### Task requirements
[1] Would you write out everything in the Cortex A9 memory barrier thread below, from "(7). cpu1 start" down to "the kenel panic.", word for word?
[2] Can you carry the Cortex A9 memory barrier thread below forward from the last sentence shown?

---------- Provided passage

This discussion has been locked.
You can no longer post new replies to this discussion. If you have a question you can start a new discussion

i got really weird test result of memory barrier on Cortex A9

Parents
  • Note: This was originally posted on 28th November 2011 at http://forums.arm.com

    @isogen74, thank you very much for your reply. i can understand most of your points, but for the last one, i can not make it clearly enough, can you please correct me?

    1. int1 and int2 use the different cache line(suppose they are in index 0 and index 1 cache lines):
    (1). int1 and int2 are both equal 10.
    (2). int1 is in cache line index 0 of cpu1, and int2 is in cache line index 1 of cpu1.
    (3). int1 is in cache line index 0 of cpu0, and int2 is in cache line index 1 of cpu0.
    (4). suppose at this point, cpu1 write add 1 to int1, this will update cache line index 0 of cpu1, and ask cpu0 to invalidate the cache line index 0 of cpu0, after this step the int1 is 11, i think this step should done by hardware automatically, right?
    (5). suppose cpu0 start to read int1, because cache line index 0 is invalidated in step 4, so cpu0 should get value from memory.at alst it gets the value 11.
    (6). suppose cpu0 is busy doing other bus traffic, and delayed to get the next int2 value.
    (7). cpu1 start to update int2, the same as step (4), after this step, int2 is 11, and the cache line index 1 of cpu0 is invalidated.
    (8). cpu1 update int1 to 12, and then update int2 to 12, after that , both cache line index 0 and index 1 are invalidated in cpu0.
    (9). now cpu0 start to get value of int2, it try to get from memory, and fill cache line index 1. at last it get the value 12 , and trigger the kenel panic.

--------------------
---------- Recorded data

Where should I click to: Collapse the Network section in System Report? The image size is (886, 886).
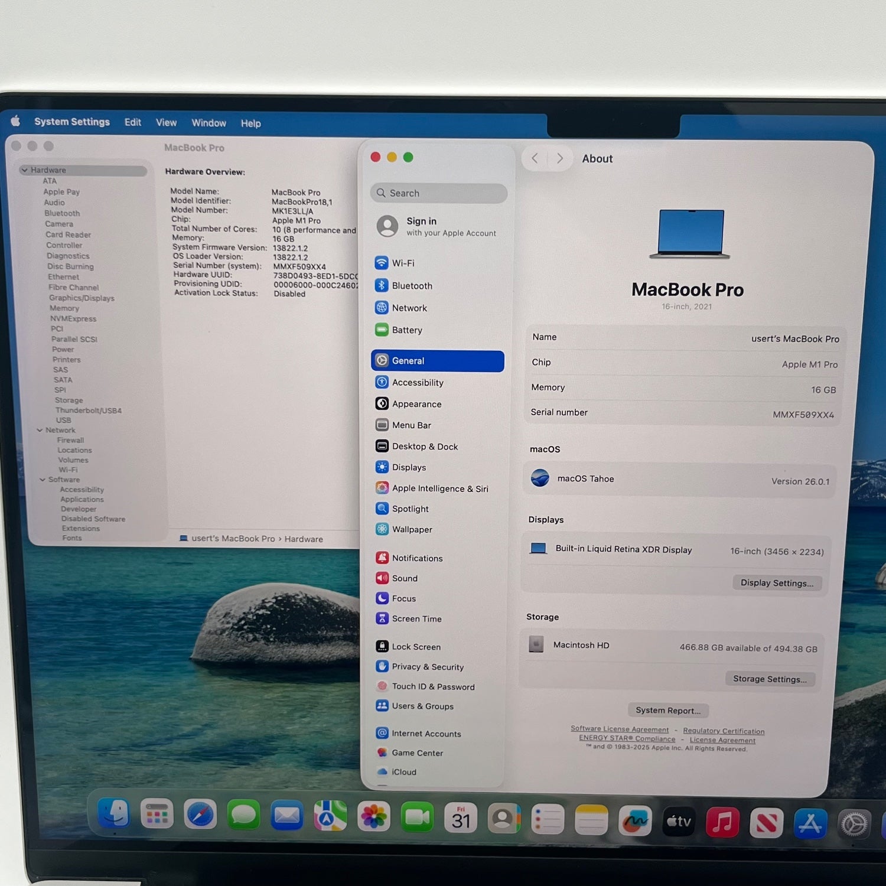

--------------------

### Written responses
[1]
(7). cpu1 start to update int2, the same as step (4), after this step, int2 is 11, and the cache line index 1 of cpu0 is invalidated.
    (8). cpu1 update int1 to 12, and then update int2 to 12, after that , both cache line index 0 and index 1 are invalidated in cpu0.
    (9). now cpu0 start to get value of int2, it try to get from memory, and fill cache line index 1. at last it get the value 12 , and trigger the kenel panic.

[2]
    2. int1 and int2 use the same cache line(suppose both of them are in index 0)
    (1). int1 and int2 are both equal 10.
    (2). int1 and int2 are in cache line index 0 of cpu1.
    (3). int1 and int2 are in cache line index 0 of cpu0.
    (4). suppose at this point, cpu1 write add 1 to int1, this will update cache line index 0 of cpu1, and ask cpu0 to invalidate the cache line index 0 of cpu0, after this step the int1 is 11, i think this step should done by hardware automatically, right?
    (5). suppose cpu0 start to read int1, because cache line index 0 is invalidated in step 4, so cpu0 should get value from memory.at alst it gets the value 11.
    (6). suppose cpu0 is busy doing other bus traffic, and delayed to get the next int2 value.
    (7). cpu1 start to update int2, the same as step (4), after this step, int2 is 11, and the cache line index 0 of cpu0 is invalidated.
    (8). cpu1 update int1 to 12, and then update int2 to 12, these two actions will update the same cache line of cpu1, and will ask the cpu0 to invalidate the same cache line, but what is the difference between this step and the step 1.(8) ? 
    (9). now cpu0 start to get value of int2, it try to get from memory, and fill cache line index 0. at last it get the value 12 , and trigger the kenel panic.

    in both scenarios, the timing of  the step 6 is very important for test result. my guess is that cpu1 is do writing, and because it is always operating with cache hit, so it is much fater than the reading acting, so maybe couples of writing actions can happen between the two reading actions.

    and in scenario 1, when writing int1, cpu1 ask cpu0 to validate cache line 0, when writing int2, cpu1 ask cpu0 to validate cache line 1.

    in scenario 2, when writing int1, cpu1 ask cpu0 to validate cache line 0, when writing int2, cpu1 ask cpu0 to validate cache line 0. will these two validating been merged to one action?

    how to get the result that in scenario 2 the cpu0("read thread") are blocked less time than in scenario 1 ?

    and does this blocking action caused by cache line invalidating instruction issued by cpu1 ?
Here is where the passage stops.